YOUR GOAL ::
Given the material below, repeat exactly the lines from the one containing "Open the Privacy Statement link" through the final line, and nothing else.

• • •

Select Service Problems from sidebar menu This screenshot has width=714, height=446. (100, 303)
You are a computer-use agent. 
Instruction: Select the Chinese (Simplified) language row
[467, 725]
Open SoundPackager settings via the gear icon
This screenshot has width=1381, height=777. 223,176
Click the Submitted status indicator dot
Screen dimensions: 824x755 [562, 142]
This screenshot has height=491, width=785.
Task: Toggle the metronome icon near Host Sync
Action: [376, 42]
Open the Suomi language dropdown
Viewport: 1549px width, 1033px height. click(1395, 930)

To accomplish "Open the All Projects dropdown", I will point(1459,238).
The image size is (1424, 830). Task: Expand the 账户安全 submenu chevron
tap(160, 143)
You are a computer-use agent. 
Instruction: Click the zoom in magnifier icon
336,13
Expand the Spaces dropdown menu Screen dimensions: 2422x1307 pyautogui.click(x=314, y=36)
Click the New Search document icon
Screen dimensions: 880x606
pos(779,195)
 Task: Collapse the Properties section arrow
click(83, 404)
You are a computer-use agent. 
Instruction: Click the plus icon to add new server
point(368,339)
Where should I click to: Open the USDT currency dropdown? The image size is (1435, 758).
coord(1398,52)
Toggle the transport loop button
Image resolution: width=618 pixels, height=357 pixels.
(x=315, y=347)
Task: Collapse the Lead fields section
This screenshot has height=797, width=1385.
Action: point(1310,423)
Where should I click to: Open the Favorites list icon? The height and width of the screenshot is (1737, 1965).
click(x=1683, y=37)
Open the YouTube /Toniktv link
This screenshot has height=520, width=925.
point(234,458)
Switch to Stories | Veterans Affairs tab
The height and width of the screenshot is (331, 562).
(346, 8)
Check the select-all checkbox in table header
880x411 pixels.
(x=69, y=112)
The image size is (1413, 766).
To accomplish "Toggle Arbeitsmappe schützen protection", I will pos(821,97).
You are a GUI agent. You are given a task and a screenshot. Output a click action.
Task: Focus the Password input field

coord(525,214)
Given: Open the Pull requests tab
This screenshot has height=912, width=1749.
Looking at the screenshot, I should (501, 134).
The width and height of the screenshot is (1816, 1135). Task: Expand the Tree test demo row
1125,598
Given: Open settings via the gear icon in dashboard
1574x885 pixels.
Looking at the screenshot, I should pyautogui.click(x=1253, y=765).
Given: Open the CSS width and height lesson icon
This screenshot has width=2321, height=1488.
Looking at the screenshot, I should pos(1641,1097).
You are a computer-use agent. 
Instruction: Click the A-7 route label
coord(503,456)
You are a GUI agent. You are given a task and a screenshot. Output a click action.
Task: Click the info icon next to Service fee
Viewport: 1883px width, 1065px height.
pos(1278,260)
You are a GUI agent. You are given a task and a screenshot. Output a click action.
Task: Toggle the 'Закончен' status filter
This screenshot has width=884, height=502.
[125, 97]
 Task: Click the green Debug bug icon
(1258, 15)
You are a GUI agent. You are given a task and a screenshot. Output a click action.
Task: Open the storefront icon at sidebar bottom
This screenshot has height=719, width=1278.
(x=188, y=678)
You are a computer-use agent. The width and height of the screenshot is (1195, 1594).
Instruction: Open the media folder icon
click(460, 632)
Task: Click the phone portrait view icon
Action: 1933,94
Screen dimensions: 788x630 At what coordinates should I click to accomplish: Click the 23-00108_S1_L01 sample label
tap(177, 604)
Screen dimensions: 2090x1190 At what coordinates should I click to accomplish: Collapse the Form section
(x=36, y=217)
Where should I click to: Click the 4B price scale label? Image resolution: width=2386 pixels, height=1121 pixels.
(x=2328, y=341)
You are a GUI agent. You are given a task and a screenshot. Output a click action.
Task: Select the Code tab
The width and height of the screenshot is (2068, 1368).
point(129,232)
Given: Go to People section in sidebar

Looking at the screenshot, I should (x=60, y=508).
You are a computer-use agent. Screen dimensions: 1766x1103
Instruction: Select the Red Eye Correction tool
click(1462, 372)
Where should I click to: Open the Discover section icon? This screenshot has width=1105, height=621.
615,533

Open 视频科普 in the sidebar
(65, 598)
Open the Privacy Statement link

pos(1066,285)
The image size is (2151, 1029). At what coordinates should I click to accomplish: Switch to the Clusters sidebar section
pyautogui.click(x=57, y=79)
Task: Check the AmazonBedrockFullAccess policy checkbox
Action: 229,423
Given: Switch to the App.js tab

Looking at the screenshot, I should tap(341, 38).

• • •

OUTPUT FOR THIS EXERCISE ::
Open the Privacy Statement link

pos(1066,285)
The image size is (2151, 1029). At what coordinates should I click to accomplish: Switch to the Clusters sidebar section
pyautogui.click(x=57, y=79)
Task: Check the AmazonBedrockFullAccess policy checkbox
Action: 229,423
Given: Switch to the App.js tab

Looking at the screenshot, I should tap(341, 38).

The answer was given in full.